A central thread in Demi’s work is the importance of the patient voice. She is passionate about making sure real-world experiences of treatment failure, recurrent infections, and the anxiety surrounding resistance are not lost in the data. She believes that listening to patients and involving them meaningfully is essential for shaping more effective, human-centred responses to AMR.

Demi is also a strong advocate of the One Health approach, recognising AMR as a complex, interconnected issue that spans human health, animal health, and the environment. She is particularly drawn to efforts that move beyond siloed thinking and focus on practical, joined-up solutions.

In 2025, Demi joined The AMR Narrative as an Independent Advisor, where she supports the charity’s mission to centre communication, community, and inclusion in the global AMR response.

Outside of work, she is a Girlguiding unit leader and a qualified yoga teacher. These roles reflect her commitment to care, learning, and creating supportive spaces for others.

Andrea Hartley

Andrea has worked in health communications and campaigning for 3 decades. She is committed to fighting AMR through timely and appropriate communications globally,.

Andrea set up Skating Panda, the creative social and environmental impact consultancy, over a decade ago and drives its impact and growth.
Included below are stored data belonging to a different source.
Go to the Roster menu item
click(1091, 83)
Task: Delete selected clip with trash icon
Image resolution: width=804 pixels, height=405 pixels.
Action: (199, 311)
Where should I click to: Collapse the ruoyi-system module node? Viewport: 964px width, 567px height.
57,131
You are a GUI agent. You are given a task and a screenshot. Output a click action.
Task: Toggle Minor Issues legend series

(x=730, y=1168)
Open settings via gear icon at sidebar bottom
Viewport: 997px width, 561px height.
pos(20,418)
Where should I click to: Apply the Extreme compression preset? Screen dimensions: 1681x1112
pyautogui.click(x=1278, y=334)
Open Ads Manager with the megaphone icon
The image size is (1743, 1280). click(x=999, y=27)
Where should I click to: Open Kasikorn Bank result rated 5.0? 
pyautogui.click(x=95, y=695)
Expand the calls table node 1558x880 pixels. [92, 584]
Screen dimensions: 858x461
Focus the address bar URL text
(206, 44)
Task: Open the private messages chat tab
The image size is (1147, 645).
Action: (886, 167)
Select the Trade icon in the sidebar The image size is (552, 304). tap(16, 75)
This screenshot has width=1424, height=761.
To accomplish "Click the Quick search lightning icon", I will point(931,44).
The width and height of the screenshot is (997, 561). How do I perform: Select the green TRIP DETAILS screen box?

Focused on original and lasting public interest communications as well as issue strategy and advocacy, the Panda team has a track record of prompting tipping points in the status quo that drive better social and planetary outcomes.

Andrea’s combination of commercial marketing and development experience with deep issue knowledge have been sought by decision-makers at global summits, corporate and NGO board members, and have enabled her to set up multi-million fundraising platforms and push through policies that change and save lives. 

Andrea is Vice Chair of mothers2mothers, the world’s largest employer of women living with HIV, and a Board Director of Maymessy, a food poverty social enterprise.

A lifelong advocate for gender equality, she played a key role in establishing the UK’s Women’s Equality Party.

Esmita Charani

Professor Esmita Charani is a pharmacist and researcher investigating how we use antibiotics in different cultural and social contexts. She works with teams in the UK, India, and South Africa to develop research programmes investigating all aspects of antimicrobial resistance in human populations with a focus in hospital settings.

She has experience in communicating her research with patients and the public through various media including animations, blogs, and educational videos.